» **Written task**
Rewrite the rows between the lines holding "Image resolution: width=1840" and "Looking at the screenshot, I should (122, 23).", inclusive, swapping "header" for "title" and leaving everything else unchanged.

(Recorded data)
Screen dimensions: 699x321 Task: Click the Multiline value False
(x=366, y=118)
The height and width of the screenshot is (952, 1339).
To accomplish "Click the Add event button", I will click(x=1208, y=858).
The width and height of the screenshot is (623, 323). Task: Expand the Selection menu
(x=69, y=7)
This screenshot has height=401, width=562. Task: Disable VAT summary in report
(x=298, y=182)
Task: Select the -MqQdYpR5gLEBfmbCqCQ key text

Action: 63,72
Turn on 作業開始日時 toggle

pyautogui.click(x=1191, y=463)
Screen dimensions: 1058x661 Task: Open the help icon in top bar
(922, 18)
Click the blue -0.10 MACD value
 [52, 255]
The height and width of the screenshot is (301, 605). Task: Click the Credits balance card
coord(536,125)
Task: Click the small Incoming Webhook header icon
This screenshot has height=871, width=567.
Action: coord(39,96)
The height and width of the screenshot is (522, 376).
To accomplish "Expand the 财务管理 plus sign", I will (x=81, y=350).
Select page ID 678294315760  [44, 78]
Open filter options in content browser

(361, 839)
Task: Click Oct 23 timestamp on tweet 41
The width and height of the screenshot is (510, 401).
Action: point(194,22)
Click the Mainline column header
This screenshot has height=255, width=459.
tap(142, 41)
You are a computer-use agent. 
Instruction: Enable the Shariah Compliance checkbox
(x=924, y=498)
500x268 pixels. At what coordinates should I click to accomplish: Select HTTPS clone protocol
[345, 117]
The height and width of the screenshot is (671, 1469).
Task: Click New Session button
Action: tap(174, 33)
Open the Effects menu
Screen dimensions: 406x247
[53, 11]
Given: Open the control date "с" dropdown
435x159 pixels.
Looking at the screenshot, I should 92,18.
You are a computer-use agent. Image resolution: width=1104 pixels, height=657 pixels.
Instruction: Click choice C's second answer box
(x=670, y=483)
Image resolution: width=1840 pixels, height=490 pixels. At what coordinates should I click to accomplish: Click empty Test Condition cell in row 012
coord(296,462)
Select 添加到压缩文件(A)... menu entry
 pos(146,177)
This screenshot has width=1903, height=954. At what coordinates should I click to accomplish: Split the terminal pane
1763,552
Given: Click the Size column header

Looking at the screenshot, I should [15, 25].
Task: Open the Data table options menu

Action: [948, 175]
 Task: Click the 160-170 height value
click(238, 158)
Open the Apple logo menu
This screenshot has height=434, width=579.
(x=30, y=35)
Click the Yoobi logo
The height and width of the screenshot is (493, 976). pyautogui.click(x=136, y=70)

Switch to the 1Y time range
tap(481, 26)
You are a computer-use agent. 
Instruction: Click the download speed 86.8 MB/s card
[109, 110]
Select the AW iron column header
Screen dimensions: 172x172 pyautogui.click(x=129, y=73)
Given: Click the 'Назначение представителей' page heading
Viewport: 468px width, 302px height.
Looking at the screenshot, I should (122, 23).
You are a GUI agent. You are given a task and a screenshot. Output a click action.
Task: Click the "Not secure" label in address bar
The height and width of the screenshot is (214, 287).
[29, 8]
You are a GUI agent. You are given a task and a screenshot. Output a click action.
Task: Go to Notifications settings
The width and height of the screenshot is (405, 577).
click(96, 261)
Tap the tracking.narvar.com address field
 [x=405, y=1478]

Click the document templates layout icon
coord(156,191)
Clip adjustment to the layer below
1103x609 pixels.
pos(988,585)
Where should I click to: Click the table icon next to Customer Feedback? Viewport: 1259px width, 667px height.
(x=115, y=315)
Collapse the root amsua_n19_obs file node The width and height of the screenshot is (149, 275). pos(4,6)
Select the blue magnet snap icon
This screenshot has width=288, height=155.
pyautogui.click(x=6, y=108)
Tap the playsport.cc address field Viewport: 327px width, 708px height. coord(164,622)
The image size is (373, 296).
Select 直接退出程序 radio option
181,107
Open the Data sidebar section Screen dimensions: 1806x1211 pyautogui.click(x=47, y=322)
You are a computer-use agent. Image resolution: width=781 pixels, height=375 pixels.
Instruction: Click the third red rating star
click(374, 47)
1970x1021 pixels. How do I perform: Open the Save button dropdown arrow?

» **Solution for this task**
Image resolution: width=1840 pixels, height=490 pixels. At what coordinates should I click to accomplish: Click empty Test Condition cell in row 012
coord(296,462)
Select 添加到压缩文件(A)... menu entry
 pos(146,177)
This screenshot has width=1903, height=954. At what coordinates should I click to accomplish: Split the terminal pane
1763,552
Given: Click the Size column title

Looking at the screenshot, I should [15, 25].
Task: Open the Data table options menu

Action: [948, 175]
 Task: Click the 160-170 height value
click(238, 158)
Open the Apple logo menu
This screenshot has height=434, width=579.
(x=30, y=35)
Click the Yoobi logo
The height and width of the screenshot is (493, 976). pyautogui.click(x=136, y=70)

Switch to the 1Y time range
tap(481, 26)
You are a computer-use agent. 
Instruction: Click the download speed 86.8 MB/s card
[109, 110]
Select the AW iron column title
Screen dimensions: 172x172 pyautogui.click(x=129, y=73)
Given: Click the 'Назначение представителей' page heading
Viewport: 468px width, 302px height.
Looking at the screenshot, I should (122, 23).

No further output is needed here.